PREFACE
When we began
this book we intended simply to gather together the stories and images
of goddesses as they were expressed in different cultures, from the
first sculpted figures of the Palaeolithic era in 20,000 BC down to
contemporary pictures of the Virgin Mary. This seemed worth doing because
one way in which humans apprehend their own being is by making it visible
in the images of their goddesses and gods. But in the course of this
research we discovered such surprising similarities and parallels in
the goddess myths of apparently unrelated cultures that we concluded
that there had been a continuous transmission of images throughout history.
This continuity is so striking that we feel entitled to talk of 'the
myth of the goddess', since the underlying vision expressed in all the
variety of goddess images is constant: the vision of life as a living
unity.
----The Mother Goddess, wherever she is
found, is an image that inspires and focuses a perception of the universe
as an organic, sacred and indivisible whole, in which humanity, the
Earth and all life on Earth participate as 'her children'. Everything
is woven together in one cosmic web, where all orders of manifest and
unmanifest life are related, because all share in the sanctity of the
original source.
----- However, it was evident that in our
present secular age the goddess myth is nowhere to be found. Of course,
in the Catholic version of Christianity, Mary, 'the Virgin', 'Queen
of Heaven', is clothed in all the old goddess images - except that,
significantly, she is not 'Queen of Earth'. The Earth used to have,
as it were, a goddess to call her own, because the Earth and all creation
were of the same substance as the Goddess. Earth was her epiphany: the
divine was immanent as creation. Our mythic image of Earth has lost
this dimension.
----- So we set out to discover what had
happened to the image of the goddess, how and when it disappeared, and
what were the implications of this loss. Since mythic images implicitly
govern a culture, what did this tell us about a particular culture -
such as our own - that either did not have or did not acknowledge a
mythic image of the feminine principle? It began to seem no coincidence
that ours is the age above all others that has desacralized Nature:
generally speaking, the Earth is no longer instinctively experienced
as a living being as in earlier times, or so it would seem from the
evidence of pollution (itself a term that originally meant the profaning
of what was sacred). And now is also the time when the whole body of
the Earth is threatened in a way unique to the history of the planet.

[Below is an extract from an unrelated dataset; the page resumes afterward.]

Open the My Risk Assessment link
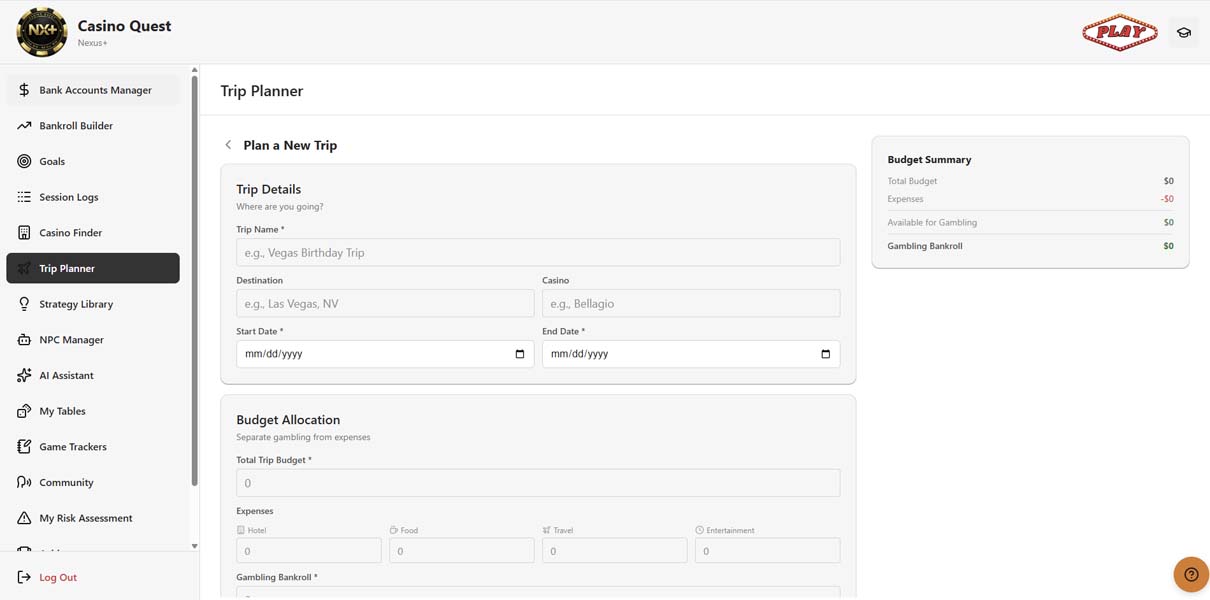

----- Consequently, the second aim of this
book became to explore the way in which the goddess myth was lost; when,
where and how the images of 'the god' arose, and how goddess and god
related to each other in earlier cultures and times. It soon became
clear that, from Babylonian mythology onwards (c. 2000 BC), the Goddess
became almost exclusively associated with 'Nature' as the chaotic force
to be mastered, and the God took the role of conquering or ordering
'Nature' from his counterpole of 'Spirit'. Yet this opposition had not
previously existed, so it needed to be placed in the context of the
evolution of consciousness. One way of understanding this process is
to view it as the progressive withdrawal of participation from nature,
which makes possible an increasing autonomy and independence of natural
phenomena and a gradual transference of 'nature's life' into humanity.
This is how it seems to be that humanity and nature become polarized.
But while this polarization can be seen to be a first stage in this
process - perhaps even an inevitable one - it does not constitute an
absolute description of the two terms that were once one. Yet so much
are we still living with the thought structures initiated in the late
Bronze and early Iron Ages that we were obliged continually to remind
ourselves that this was not intrinsic to the way in which we had to
reflect upon these terms.
----- It came, then, as a surprise to discover
the extent to which our Judaeo-Christian religion or mythology (depending
on the point of view) had inherited the paradigm images of Babylonian
mythology, particularly the opposition between Creative Spirit and Chaotic
Nature, and also the habit of thinking in oppositions generally. We
find this, for instance, in the common assumption that the spiritual
and the physical worlds are different in kind, an assumption that, unreflectively
held, separates mind from matter, soul from body, thinking from feeling,
intellect from intuition and reason from instinct. When, in addition,
the 'spiritual' pole, of these dualisms is valued as 'higher' than the
'physical' pole, then the two terms fall into an opposition that is
almost impossible to reunite without dissolving both of the terms.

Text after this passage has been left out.